Speech by MHA Board Chair Estelle Appiah:

Purple Month Launch – Board Chair’s Speech

Contributing to the debate, Chief Executive of Mental Health Authority Prof. Pinaman Appiah has urged stakeholders to use the Purple Month to foster supportive environment where mental health is prioritised. According to her, stigma prevents mental health patients from seeking appropriate help. She noted that ” “I urge each of you to engage wholeheartedly in the Purple Month activities including media, campaigns, local events, educational programmes and social media initiatives. Let’s embrace Purple Month as an opportunity to foster a supportive environment where mental well-being is prioritised and every individual has the opportunity thrive”.

Meanwhile, Her Royal Highness Lady Julia Osei Tutu has called for an end to stigmatization against mental health patients.

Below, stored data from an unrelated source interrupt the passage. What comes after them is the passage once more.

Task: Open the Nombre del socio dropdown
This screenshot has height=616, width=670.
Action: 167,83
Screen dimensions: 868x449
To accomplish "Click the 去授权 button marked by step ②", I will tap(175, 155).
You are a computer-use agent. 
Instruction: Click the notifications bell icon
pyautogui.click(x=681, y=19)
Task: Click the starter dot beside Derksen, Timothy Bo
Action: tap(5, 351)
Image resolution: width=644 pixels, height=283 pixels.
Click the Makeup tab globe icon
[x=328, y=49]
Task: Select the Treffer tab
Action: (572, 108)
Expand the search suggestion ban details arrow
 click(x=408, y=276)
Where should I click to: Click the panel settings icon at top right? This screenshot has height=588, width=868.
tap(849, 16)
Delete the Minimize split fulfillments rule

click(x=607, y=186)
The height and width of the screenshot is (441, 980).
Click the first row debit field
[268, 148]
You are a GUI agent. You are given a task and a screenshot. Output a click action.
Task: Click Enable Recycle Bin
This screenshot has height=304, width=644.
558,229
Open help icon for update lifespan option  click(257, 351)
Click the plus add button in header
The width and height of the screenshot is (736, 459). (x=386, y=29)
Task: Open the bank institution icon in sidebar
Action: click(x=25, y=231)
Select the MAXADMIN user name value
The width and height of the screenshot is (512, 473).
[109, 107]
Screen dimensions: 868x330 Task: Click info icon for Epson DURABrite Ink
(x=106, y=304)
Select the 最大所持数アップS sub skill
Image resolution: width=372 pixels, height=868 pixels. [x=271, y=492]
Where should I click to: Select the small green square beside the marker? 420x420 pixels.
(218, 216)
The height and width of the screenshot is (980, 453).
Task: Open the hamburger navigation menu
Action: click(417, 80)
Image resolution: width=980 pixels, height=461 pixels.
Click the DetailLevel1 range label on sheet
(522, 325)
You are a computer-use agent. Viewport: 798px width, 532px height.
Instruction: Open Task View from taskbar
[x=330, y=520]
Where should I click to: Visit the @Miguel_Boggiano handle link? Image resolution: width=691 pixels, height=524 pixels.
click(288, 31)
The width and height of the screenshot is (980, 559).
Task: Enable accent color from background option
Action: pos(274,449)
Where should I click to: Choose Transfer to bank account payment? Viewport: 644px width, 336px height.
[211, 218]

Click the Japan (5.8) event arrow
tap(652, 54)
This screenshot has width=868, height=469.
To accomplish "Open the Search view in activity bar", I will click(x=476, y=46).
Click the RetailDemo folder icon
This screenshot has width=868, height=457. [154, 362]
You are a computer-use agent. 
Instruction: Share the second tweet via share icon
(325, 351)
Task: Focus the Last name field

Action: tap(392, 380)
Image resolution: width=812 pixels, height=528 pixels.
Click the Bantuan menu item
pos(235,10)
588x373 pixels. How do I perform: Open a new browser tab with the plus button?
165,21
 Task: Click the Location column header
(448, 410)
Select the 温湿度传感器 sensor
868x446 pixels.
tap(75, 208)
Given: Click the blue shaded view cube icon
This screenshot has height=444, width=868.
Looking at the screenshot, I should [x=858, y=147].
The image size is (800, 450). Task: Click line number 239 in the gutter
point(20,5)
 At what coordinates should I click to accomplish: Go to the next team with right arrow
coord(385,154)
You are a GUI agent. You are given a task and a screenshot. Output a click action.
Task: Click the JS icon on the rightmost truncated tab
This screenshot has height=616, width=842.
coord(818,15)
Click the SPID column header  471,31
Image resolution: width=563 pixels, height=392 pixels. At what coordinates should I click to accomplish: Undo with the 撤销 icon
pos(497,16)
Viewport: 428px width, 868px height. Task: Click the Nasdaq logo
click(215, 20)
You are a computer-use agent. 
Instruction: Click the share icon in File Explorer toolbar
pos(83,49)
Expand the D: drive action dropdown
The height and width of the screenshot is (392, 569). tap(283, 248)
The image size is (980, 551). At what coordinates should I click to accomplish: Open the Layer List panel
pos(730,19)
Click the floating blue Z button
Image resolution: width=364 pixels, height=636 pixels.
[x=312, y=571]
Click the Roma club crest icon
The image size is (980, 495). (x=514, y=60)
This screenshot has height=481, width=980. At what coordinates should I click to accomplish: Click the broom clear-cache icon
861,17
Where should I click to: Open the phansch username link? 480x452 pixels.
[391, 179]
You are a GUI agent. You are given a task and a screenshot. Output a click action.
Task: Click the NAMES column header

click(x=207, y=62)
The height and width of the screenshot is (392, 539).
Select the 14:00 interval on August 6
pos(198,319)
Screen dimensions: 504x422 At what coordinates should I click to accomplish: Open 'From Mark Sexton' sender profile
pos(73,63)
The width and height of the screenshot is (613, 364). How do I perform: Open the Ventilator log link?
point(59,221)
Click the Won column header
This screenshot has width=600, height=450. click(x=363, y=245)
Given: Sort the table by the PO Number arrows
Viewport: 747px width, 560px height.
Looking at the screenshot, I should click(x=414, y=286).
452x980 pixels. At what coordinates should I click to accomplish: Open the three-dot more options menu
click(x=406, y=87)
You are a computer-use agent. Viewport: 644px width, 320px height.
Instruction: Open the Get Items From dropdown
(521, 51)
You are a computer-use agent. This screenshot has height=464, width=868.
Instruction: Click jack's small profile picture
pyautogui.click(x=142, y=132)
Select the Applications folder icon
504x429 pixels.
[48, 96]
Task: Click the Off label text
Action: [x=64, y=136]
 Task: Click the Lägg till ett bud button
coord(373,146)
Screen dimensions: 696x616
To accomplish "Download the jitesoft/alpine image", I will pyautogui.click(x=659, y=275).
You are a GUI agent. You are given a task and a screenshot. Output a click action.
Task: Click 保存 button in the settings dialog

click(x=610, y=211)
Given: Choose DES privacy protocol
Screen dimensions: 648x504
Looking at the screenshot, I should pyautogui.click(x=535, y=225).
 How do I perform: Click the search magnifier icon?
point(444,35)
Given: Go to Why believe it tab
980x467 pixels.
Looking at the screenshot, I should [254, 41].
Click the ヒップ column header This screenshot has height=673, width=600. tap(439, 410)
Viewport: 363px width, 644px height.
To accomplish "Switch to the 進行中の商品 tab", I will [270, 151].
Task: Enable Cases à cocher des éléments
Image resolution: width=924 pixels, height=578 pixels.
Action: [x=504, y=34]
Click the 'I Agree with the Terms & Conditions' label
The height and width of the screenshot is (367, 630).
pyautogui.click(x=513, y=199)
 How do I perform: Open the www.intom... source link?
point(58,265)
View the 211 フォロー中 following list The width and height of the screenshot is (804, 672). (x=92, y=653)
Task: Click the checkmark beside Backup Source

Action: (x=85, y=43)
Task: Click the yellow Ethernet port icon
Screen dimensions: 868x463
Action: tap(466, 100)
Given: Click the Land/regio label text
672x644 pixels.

Meanwhile, Chief Director of the Health Ministry in a speech read on his behalf by Dr. Ignatius Awinibuno, Director of Programmes in-charge of Allied Health at Health Ministry called for urgent steps to fix challenges facing mental health sub sector.

Purple Month launch media brief:

Purple Month Launch – Media Brief

Conclusion
Prioritising mental health in Ghana is essential to ensuring the overall well-being of the population. By investing in mental health services, raising awareness, and reducing stigma, we can create a more supportive environment for those struggling with mental health challenges.

It is time to recognise mental health as a priority and take decisive action to improve the mental well-being of all Ghanaians. Let us come together to support and advocate for mental health initiatives in Ghana, and ensure that those in need receive the care and support they deserve.